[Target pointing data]
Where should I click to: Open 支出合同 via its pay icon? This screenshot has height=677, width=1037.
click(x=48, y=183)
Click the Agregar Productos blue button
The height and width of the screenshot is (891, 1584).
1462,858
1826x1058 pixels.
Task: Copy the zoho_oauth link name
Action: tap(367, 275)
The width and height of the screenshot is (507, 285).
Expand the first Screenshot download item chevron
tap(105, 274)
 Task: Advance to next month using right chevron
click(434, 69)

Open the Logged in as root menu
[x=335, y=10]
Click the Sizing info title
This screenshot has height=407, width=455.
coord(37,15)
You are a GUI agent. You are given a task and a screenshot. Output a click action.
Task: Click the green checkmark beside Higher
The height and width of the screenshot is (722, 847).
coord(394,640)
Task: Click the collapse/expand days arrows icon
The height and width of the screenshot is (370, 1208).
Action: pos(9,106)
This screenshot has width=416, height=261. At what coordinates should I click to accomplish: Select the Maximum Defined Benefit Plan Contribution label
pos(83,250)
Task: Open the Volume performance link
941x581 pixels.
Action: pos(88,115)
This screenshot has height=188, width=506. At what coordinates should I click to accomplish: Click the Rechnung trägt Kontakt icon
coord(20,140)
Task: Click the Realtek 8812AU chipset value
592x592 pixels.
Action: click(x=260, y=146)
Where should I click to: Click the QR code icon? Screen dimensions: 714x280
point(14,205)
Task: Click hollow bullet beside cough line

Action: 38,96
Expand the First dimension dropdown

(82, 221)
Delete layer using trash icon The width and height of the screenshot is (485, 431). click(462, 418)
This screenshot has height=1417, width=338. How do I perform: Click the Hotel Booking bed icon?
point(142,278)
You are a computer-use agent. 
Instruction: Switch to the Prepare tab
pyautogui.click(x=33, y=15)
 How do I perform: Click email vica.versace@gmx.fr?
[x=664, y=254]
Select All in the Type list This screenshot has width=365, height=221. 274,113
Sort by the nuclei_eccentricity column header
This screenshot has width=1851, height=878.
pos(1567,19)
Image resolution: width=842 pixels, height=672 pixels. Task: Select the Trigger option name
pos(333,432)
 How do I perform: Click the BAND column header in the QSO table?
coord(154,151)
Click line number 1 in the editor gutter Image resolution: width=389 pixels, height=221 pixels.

> PROBLEM TO WORK ON: Retype all of the lines of material above without any changes.

> WORKED SOLUTION:
Where should I click to: Open 支出合同 via its pay icon? This screenshot has height=677, width=1037.
click(x=48, y=183)
Click the Agregar Productos blue button
The height and width of the screenshot is (891, 1584).
1462,858
1826x1058 pixels.
Task: Copy the zoho_oauth link name
Action: tap(367, 275)
The width and height of the screenshot is (507, 285).
Expand the first Screenshot download item chevron
tap(105, 274)
 Task: Advance to next month using right chevron
click(434, 69)

Open the Logged in as root menu
[x=335, y=10]
Click the Sizing info title
This screenshot has height=407, width=455.
coord(37,15)
You are a GUI agent. You are given a task and a screenshot. Output a click action.
Task: Click the green checkmark beside Higher
The height and width of the screenshot is (722, 847).
coord(394,640)
Task: Click the collapse/expand days arrows icon
The height and width of the screenshot is (370, 1208).
Action: pos(9,106)
This screenshot has width=416, height=261. At what coordinates should I click to accomplish: Select the Maximum Defined Benefit Plan Contribution label
pos(83,250)
Task: Open the Volume performance link
941x581 pixels.
Action: pos(88,115)
This screenshot has height=188, width=506. At what coordinates should I click to accomplish: Click the Rechnung trägt Kontakt icon
coord(20,140)
Task: Click the Realtek 8812AU chipset value
592x592 pixels.
Action: click(x=260, y=146)
Where should I click to: Click the QR code icon? Screen dimensions: 714x280
point(14,205)
Task: Click hollow bullet beside cough line

Action: 38,96
Expand the First dimension dropdown

(82, 221)
Delete layer using trash icon The width and height of the screenshot is (485, 431). click(462, 418)
This screenshot has height=1417, width=338. How do I perform: Click the Hotel Booking bed icon?
point(142,278)
You are a computer-use agent. 
Instruction: Switch to the Prepare tab
pyautogui.click(x=33, y=15)
 How do I perform: Click email vica.versace@gmx.fr?
[x=664, y=254]
Select All in the Type list This screenshot has width=365, height=221. 274,113
Sort by the nuclei_eccentricity column header
This screenshot has width=1851, height=878.
pos(1567,19)
Image resolution: width=842 pixels, height=672 pixels. Task: Select the Trigger option name
pos(333,432)
 How do I perform: Click the BAND column header in the QSO table?
coord(154,151)
Click line number 1 in the editor gutter Image resolution: width=389 pixels, height=221 pixels.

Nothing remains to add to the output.